С порога он обернулся:

— Зачем ты вообще это делаешь?

— Ты о чем?

— Выстаиваешь в этой очереди.

— Бабушка просила, — устало пояснила она.

— Дался ей этот концерт. Она же из дому не выходит. Как по-твоему, что на нее нашло? Она хоть слово тебе сказала за все это время… хотя бы спасибо сказала?..

В каменном молчании она смерила его взглядом. Он помедлил на пороге, но мать так и не ответила. Кивнув, он вышел, вернулся в кровать и провалился в сон, как в неподвижный, темный омут. Наутро, когда он попытался распутать сон и явь, у него в голове с отчетливой яркостью вспыхнула хрустальная люстра, которую широко вышагивающие грузчики несли вдоль древних улиц, а предрассветный разговор с матерью замаячил полузабытым, немного постыдным сновидением.
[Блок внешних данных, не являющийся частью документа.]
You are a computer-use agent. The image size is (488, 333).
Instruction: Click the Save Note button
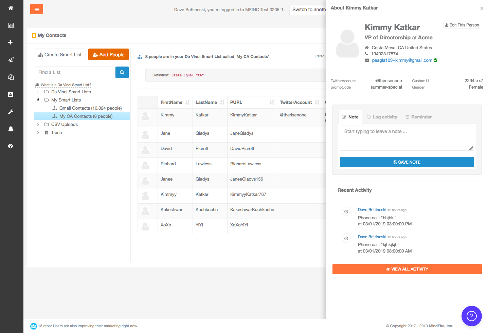(407, 162)
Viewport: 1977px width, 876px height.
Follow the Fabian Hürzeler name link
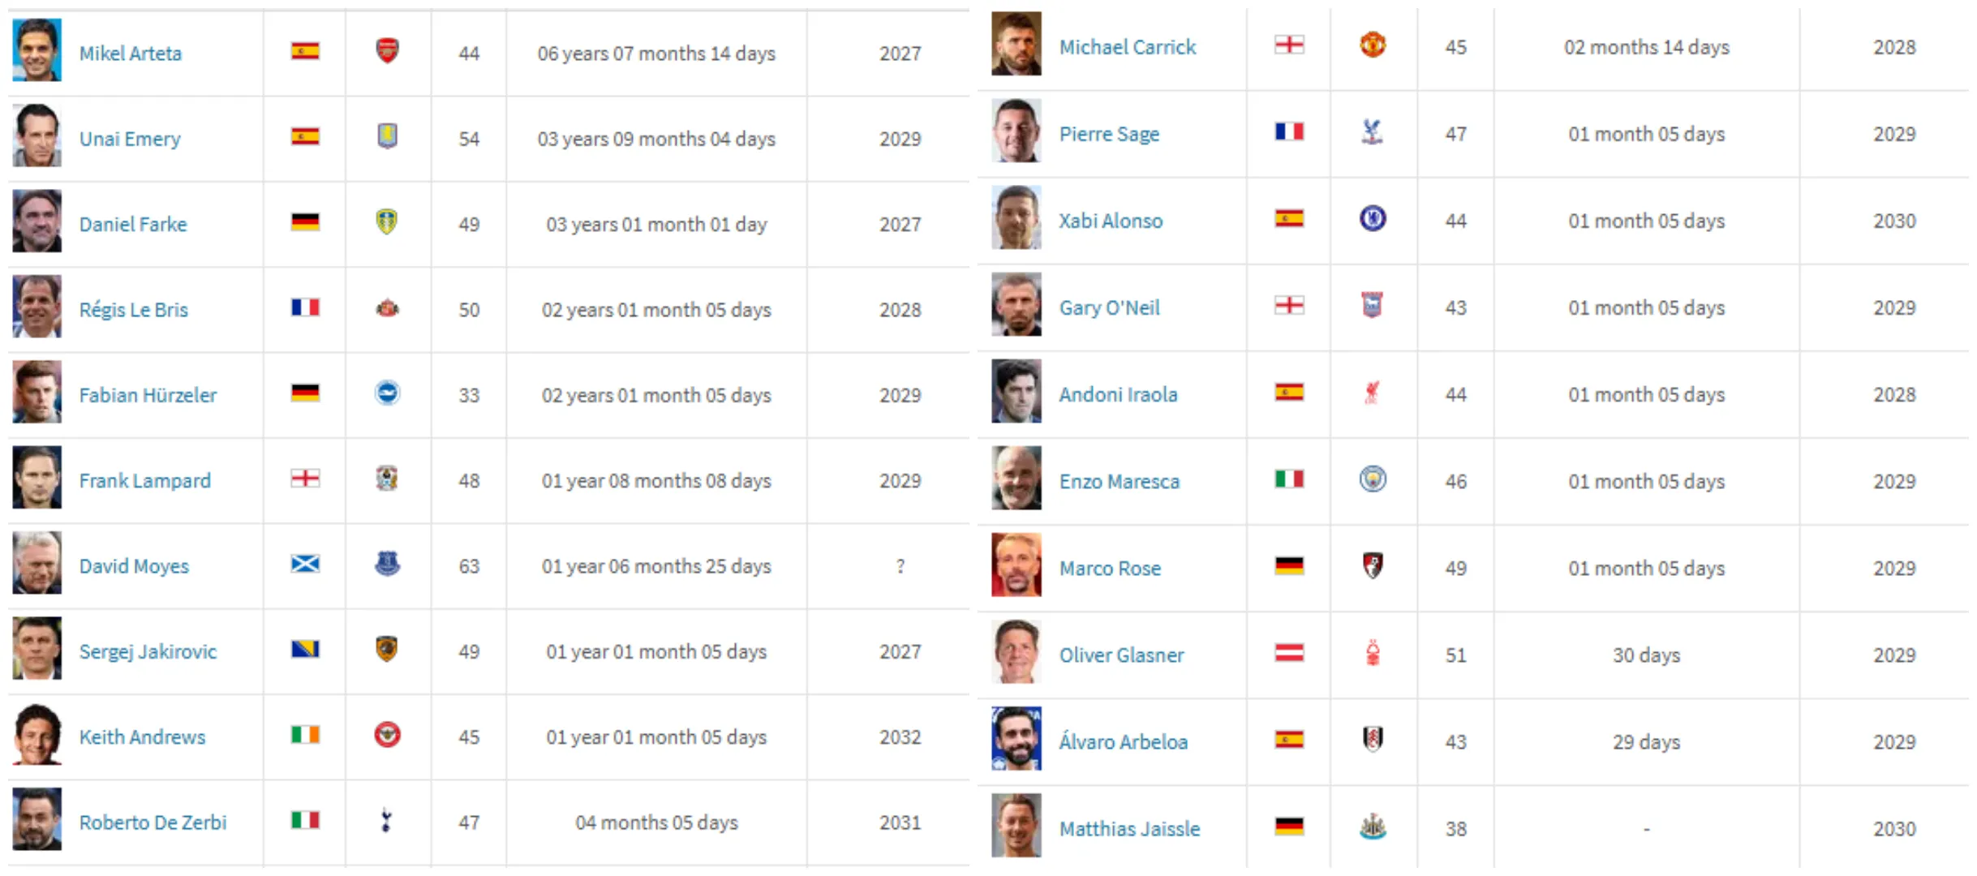pyautogui.click(x=148, y=395)
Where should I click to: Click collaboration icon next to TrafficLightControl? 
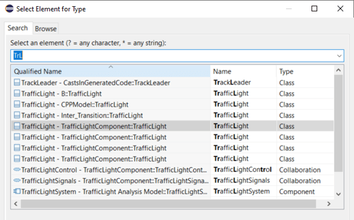[x=17, y=170]
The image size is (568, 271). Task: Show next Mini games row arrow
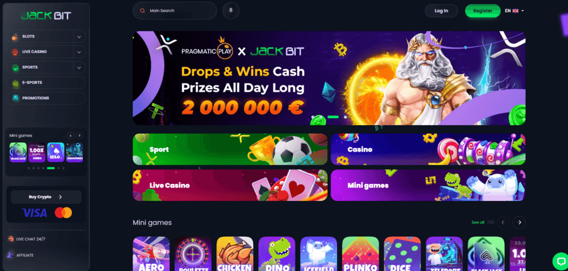click(x=519, y=222)

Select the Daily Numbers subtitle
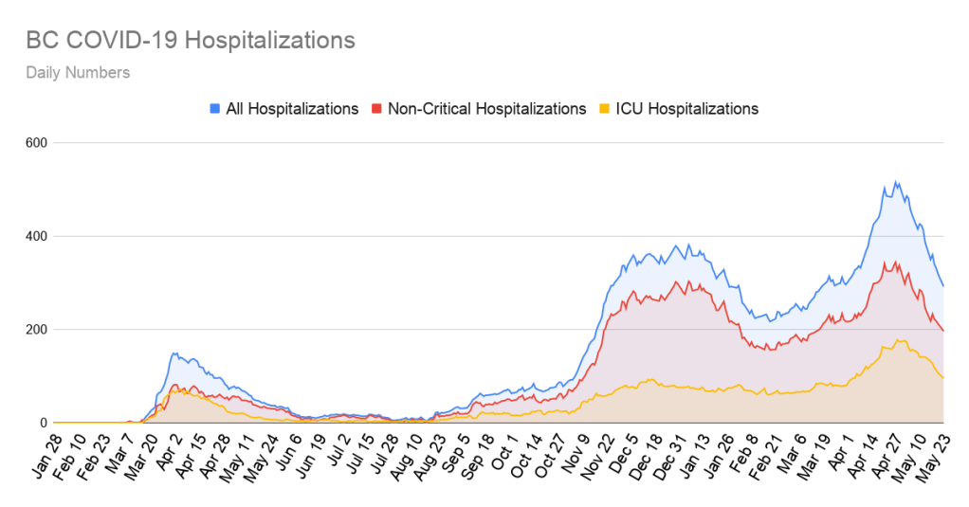(78, 73)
В следующий понедельник, после обеденного перерыва, киоскерша, тряхнув крашеными кудельками, объявила, что билеты вот-вот завезут.

— Наконец-то! — воскликнула жена ответственного работника и бросила Анне какой-то пакет с ручками. — Ловите!

Анна рванулась вперед, не поймала и наклонилась — пакет приземлился в заполненную талой водой лунку от чужого следа. Не успела она заглянуть внутрь, как ей в ноздри ударил аромат: темный, густой аромат южной земли, неведомых деревьев с матово блестящими листьями, размеренного морского прибоя. Она изумленно выдохнула:

— Это мне? Все это? Любовь Дмитриевна, это так… так неожиданно. Чем же я смогу вас… то есть… сколько я вам…

— Ой, неужели я с вас деньги брать буду? — Голос женщины звучал приглушенно: опустив подбородок, она пыталась высвободить серьгу, зацепившуюся за витки павлиньего шарфа. — Считайте, это небольшая шефская помощь. На учительскую зарплату нынче не разгуляешься, я ж понимаю.

Анна медленно опустила пакет на землю и, выпрямившись, посмотрела на собеседницу.

— Мне-то проще — муж все, что угодно, достать может. Вот на мне шляпка, видите? На Восьмое марта подарил. И шарфик тоже, натуральный шелк, вот пощупайте… Не стесняйтесь… Постойте, финики забыли!.. Куда же вы… что вы себе думаете…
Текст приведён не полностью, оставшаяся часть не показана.